- **What you should do**
Copy each line containing the word "click" from the records that follow, please.

- **Data to process**
::::::::::

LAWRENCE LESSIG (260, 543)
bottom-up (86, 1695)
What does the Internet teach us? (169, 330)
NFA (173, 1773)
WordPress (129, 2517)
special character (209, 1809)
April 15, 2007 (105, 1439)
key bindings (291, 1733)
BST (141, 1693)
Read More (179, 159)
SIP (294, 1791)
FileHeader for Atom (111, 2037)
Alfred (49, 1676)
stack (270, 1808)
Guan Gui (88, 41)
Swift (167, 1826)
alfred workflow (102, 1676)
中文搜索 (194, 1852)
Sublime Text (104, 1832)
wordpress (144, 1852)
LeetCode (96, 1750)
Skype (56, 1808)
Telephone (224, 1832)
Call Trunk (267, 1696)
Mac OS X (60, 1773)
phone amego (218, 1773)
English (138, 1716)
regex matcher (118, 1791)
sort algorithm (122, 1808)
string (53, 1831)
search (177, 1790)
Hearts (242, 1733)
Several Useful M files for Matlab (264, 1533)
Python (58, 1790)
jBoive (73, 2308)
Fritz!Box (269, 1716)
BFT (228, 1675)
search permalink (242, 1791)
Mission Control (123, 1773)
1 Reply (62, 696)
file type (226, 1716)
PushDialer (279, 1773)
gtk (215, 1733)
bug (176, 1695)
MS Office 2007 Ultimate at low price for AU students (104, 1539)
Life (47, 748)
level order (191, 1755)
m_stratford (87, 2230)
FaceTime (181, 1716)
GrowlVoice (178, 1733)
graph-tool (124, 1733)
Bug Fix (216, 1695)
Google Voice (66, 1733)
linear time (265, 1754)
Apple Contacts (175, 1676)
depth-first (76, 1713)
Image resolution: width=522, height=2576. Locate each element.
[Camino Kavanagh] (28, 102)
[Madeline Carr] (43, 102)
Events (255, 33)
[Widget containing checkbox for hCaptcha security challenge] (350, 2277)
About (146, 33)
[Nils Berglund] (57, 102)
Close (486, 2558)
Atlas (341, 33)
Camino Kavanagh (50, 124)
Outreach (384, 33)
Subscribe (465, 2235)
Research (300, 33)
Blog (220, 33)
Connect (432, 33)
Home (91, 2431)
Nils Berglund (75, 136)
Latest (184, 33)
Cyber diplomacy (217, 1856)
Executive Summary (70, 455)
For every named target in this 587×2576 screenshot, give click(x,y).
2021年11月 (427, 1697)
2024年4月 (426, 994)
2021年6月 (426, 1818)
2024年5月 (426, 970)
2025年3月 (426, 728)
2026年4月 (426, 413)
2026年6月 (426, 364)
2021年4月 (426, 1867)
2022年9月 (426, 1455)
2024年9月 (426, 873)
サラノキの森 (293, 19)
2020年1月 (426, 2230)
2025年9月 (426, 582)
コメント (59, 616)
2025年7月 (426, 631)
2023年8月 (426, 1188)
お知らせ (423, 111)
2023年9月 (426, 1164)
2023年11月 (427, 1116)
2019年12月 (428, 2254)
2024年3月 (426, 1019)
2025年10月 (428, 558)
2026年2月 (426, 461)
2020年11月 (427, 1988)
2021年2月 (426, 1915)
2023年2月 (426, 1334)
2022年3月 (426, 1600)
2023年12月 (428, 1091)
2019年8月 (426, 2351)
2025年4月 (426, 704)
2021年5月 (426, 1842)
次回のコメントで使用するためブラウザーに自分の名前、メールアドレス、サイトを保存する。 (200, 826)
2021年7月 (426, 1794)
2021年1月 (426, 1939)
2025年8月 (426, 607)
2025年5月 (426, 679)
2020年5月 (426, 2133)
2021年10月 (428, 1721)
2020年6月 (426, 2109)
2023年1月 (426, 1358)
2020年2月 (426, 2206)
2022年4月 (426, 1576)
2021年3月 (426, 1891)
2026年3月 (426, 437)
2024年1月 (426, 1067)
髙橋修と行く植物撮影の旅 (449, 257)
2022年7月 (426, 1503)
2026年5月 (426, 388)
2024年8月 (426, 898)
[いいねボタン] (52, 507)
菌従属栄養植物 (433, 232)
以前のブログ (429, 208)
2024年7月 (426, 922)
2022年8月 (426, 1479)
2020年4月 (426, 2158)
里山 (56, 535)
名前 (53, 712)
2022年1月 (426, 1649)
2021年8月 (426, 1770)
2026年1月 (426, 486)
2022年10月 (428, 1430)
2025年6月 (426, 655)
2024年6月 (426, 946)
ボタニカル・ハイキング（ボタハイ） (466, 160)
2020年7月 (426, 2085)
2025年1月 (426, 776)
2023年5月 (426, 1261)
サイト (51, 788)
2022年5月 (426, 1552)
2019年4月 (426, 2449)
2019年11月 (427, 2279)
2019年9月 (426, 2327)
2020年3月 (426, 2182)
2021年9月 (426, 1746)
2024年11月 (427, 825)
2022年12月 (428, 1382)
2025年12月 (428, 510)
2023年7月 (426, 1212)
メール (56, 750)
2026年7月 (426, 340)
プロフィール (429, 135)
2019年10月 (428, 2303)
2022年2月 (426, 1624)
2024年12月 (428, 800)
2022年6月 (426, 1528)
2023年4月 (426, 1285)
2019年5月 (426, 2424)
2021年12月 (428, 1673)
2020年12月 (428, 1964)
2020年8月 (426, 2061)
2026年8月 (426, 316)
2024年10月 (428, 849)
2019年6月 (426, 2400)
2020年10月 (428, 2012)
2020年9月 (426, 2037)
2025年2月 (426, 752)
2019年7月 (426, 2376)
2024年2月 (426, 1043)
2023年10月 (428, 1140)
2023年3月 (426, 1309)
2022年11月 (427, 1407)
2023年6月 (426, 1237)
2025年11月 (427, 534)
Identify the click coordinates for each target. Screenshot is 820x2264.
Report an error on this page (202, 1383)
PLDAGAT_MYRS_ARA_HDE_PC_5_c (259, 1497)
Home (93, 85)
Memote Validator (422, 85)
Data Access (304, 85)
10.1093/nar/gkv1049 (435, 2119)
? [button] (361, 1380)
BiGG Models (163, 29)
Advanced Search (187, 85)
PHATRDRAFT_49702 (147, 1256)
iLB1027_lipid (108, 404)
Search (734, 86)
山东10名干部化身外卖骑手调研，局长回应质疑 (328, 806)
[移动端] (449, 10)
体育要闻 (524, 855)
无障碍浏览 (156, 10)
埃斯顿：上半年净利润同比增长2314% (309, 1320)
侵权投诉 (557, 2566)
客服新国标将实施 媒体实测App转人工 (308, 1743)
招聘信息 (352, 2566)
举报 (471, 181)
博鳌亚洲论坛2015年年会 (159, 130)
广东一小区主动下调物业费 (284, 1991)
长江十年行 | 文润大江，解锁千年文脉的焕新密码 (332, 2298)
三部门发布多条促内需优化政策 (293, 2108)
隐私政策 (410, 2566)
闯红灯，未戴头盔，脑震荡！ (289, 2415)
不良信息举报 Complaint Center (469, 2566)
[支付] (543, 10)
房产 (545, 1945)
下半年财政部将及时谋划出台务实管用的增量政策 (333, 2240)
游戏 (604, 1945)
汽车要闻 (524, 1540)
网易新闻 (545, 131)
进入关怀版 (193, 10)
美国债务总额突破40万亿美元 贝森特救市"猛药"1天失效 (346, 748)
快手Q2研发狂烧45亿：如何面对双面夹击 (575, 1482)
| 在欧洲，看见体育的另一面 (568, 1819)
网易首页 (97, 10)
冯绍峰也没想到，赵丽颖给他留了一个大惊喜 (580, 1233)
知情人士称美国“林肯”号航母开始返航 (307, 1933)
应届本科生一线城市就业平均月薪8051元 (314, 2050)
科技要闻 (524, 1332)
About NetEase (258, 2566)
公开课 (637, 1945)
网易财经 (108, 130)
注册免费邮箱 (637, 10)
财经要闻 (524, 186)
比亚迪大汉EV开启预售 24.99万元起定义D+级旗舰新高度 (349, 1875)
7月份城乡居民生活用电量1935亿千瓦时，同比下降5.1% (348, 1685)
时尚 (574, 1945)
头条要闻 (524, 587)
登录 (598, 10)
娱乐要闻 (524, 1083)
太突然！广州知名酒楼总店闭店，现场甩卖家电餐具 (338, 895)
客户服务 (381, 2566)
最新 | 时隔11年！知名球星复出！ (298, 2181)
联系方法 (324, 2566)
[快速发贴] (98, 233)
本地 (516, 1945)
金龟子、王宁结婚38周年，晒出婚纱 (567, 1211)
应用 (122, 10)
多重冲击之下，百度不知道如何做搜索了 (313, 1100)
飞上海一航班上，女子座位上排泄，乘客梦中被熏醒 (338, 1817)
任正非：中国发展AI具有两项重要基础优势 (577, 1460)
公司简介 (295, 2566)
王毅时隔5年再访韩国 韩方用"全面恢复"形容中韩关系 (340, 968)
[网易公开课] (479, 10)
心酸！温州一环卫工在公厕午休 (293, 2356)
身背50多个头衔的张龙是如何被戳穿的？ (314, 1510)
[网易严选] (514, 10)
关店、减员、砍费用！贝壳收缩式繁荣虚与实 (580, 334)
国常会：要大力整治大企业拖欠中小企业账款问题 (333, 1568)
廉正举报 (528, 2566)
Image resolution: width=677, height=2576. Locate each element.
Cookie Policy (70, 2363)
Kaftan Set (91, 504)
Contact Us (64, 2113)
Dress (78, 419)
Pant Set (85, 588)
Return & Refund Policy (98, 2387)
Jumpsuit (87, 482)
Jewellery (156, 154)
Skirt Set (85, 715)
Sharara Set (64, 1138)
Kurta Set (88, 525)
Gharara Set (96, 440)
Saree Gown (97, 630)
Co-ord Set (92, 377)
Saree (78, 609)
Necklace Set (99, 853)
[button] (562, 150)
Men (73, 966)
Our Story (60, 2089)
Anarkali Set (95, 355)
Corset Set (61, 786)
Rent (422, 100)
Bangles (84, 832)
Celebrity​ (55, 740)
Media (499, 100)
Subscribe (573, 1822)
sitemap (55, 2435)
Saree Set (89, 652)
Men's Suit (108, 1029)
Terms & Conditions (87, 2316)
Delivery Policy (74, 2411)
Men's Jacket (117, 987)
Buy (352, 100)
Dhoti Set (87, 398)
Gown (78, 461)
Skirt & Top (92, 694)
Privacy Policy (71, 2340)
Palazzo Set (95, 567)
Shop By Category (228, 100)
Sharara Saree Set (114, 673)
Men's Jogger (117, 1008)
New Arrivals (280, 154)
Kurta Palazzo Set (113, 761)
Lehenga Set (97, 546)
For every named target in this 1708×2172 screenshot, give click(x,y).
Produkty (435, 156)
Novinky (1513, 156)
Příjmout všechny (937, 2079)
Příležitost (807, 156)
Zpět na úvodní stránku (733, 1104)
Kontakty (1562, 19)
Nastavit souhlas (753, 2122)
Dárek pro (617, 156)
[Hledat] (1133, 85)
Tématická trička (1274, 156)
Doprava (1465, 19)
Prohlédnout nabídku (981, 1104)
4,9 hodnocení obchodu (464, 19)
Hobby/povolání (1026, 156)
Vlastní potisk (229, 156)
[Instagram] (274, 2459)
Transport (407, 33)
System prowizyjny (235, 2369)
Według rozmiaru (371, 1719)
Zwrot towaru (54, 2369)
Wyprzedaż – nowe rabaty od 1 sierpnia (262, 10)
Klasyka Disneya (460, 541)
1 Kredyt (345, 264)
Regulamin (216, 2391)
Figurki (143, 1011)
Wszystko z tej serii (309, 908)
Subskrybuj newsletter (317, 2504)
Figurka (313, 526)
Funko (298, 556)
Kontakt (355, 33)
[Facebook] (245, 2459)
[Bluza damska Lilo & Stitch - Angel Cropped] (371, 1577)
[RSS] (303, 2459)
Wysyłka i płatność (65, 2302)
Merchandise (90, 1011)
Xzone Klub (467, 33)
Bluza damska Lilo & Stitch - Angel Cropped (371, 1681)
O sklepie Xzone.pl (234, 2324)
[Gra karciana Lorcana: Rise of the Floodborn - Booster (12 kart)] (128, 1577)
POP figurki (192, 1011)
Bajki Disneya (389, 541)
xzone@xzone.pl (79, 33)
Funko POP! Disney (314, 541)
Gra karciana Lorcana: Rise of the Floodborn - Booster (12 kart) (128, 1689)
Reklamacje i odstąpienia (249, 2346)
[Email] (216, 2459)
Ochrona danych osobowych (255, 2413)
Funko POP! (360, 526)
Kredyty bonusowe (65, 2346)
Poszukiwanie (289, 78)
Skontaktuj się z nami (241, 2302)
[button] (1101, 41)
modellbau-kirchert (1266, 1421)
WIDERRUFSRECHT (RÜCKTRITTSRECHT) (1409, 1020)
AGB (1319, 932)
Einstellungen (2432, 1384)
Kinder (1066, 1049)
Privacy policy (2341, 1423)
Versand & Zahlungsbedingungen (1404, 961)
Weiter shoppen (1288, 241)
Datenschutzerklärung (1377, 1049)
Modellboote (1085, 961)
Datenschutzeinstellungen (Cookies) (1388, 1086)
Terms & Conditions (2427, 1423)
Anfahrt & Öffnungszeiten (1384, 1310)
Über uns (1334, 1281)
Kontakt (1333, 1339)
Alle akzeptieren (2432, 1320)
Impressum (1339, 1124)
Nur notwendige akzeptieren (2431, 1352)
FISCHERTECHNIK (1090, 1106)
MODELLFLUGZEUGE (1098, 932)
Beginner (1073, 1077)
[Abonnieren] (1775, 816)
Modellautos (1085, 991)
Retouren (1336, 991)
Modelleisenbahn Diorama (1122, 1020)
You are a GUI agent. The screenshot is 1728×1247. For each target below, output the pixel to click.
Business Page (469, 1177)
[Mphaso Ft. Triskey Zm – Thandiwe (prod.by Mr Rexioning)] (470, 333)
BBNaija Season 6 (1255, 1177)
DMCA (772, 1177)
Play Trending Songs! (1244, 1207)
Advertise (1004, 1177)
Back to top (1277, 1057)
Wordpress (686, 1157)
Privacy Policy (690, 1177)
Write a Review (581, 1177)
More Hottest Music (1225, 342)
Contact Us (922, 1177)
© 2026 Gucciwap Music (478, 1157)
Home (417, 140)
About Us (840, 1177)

::::::::::

- **Your response**
For every named target in this 587×2576 screenshot, give click(x,y).
Identify the click coordinates for each target. Screenshot is 820x2264.
For every named target in this 1708×2172 screenshot, give click(x,y).
You are a GUI agent. The screenshot is 1728×1247. For each target below, output the pixel to click.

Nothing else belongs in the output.